The starry smooth-hound (Mustelus asterias) is a houndshark of the family Triakidae. It is found on the continental shelves of the northeast Atlantic, between latitudes 61 and 16° N, from the surface to a depth of 200 m.

==Description==
The starry smooth-hound grows to a length of about 140 cm. It is grey or greyish-brown with a scattering of small white spots on its dorsal (upper) surface and white on its ventral (under) surface. It is a long, lean fish with a somewhat rounded snout and rows of shallowly projecting teeth. The two dorsal fins are of similar shape, but the hindmost one is a little smaller than the foremost. A notch occurs in the upper lobe of the caudal fin and the lower lobe is of medium size.

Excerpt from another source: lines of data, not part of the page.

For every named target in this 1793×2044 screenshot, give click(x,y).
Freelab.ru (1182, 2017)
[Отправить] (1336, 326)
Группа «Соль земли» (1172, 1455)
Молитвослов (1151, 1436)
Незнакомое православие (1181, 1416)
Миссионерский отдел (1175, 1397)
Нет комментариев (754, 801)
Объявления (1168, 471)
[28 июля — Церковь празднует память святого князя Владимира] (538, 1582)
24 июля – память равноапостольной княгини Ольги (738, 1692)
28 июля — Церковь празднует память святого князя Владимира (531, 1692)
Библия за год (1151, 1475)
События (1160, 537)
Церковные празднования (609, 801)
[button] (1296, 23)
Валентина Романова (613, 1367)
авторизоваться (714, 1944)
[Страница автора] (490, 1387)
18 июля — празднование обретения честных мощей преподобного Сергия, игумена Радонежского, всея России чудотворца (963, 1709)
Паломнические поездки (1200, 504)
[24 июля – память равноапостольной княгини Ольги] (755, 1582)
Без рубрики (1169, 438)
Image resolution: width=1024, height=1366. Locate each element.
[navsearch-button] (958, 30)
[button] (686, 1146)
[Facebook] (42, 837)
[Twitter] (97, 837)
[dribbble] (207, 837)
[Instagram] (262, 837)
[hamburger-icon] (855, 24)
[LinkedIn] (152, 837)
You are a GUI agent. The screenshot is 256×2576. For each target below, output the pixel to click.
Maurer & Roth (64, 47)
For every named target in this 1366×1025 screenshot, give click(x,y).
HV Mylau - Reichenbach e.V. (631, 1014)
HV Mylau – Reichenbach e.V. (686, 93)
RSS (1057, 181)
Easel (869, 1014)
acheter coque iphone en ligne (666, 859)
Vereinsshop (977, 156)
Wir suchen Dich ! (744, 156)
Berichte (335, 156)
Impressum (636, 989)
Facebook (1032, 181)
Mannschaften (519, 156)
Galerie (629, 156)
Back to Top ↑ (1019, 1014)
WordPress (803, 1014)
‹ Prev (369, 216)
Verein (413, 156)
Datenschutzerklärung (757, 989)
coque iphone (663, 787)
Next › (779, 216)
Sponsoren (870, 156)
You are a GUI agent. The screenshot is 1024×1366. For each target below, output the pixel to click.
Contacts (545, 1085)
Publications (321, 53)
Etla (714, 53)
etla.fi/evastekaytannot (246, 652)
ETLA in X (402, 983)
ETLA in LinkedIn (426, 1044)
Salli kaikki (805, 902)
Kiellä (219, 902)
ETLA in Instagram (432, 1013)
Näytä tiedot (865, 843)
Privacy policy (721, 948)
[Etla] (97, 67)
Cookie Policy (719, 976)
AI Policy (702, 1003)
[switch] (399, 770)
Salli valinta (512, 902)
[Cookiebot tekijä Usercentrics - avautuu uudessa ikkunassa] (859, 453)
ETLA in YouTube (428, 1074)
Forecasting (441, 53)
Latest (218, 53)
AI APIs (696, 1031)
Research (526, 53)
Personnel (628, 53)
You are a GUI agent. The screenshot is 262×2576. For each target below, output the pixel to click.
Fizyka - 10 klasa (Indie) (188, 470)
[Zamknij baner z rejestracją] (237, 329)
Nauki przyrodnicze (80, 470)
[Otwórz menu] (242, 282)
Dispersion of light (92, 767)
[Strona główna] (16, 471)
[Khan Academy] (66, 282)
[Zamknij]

==Distribution and habitat==
This species of houndshark is found in the eastern Atlantic Ocean and the Mediterranean Sea. Its range extends from off southern Norway, Scotland, and the North Sea southwards to Algeria, Morocco, and off the Western Sahara. It is found in the whole of the Mediterranean, but not in the Black Sea. It is found on the continental shelf and around islands at depths to at least 200 m and prefers places where the seabed is sand or gravel.

This species of houndshark was found in the Thames River of London in 2021, and Plymouth National Marine Park in April 2022.

==Biology==
The starry smooth-hound mostly feeds on crustaceans, such as crabs, lobsters, and slipper lobsters, and molluscs. It matures at a length around 80 to 85 cm. It is an ovoviviparous fish, retaining its eggs in its oviduct, where the young are nourished by the egg yolk and the oviduct's secretions. Seven to 15 young are in a litter, and they are about 30 cm long at birth.

==Status==
The IUCN Red List of Threatened Species lists the starry smooth-hound as "near threatened" globally. In the Mediterranean Sea, it is less common and is targeted for human consumption along with the closely related common smooth-hound (Mustelus mustelus). Numbers in the Mediterranean have dwindled and in this region it qualifies as "Vulnerable" status as it not plentiful.